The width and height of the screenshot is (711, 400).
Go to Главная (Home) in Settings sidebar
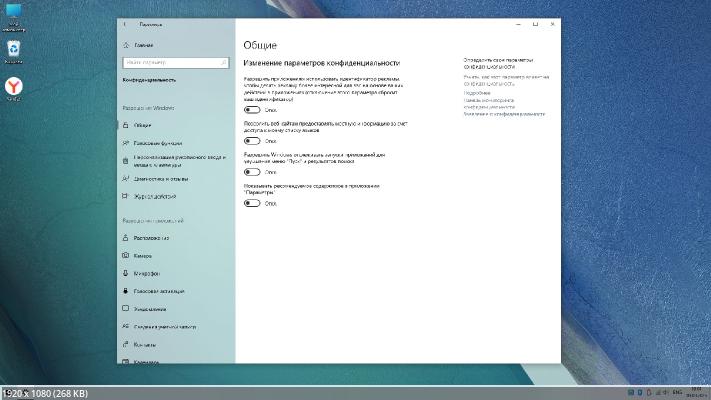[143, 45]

++++++

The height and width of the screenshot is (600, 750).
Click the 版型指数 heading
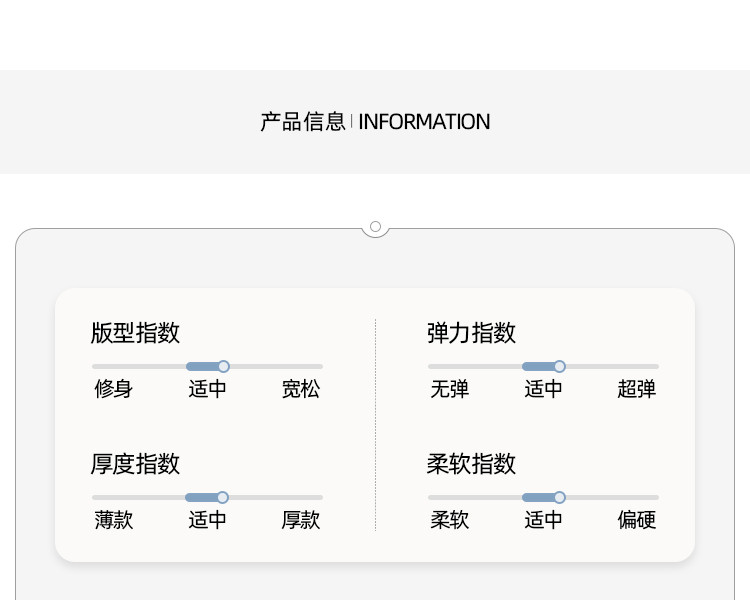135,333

++++++

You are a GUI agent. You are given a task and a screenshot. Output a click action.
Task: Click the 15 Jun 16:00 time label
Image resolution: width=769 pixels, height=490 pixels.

++++++

### About this exercise:
The answer is the run of lines above from the line containing "You are a GUI" through the line containing "Image resolution: width=769", copied exactly and alone.

### Task result:
You are a GUI agent. You are given a task and a screenshot. Output a click action.
Task: Click the 15 Jun 16:00 time label
Image resolution: width=769 pixels, height=490 pixels.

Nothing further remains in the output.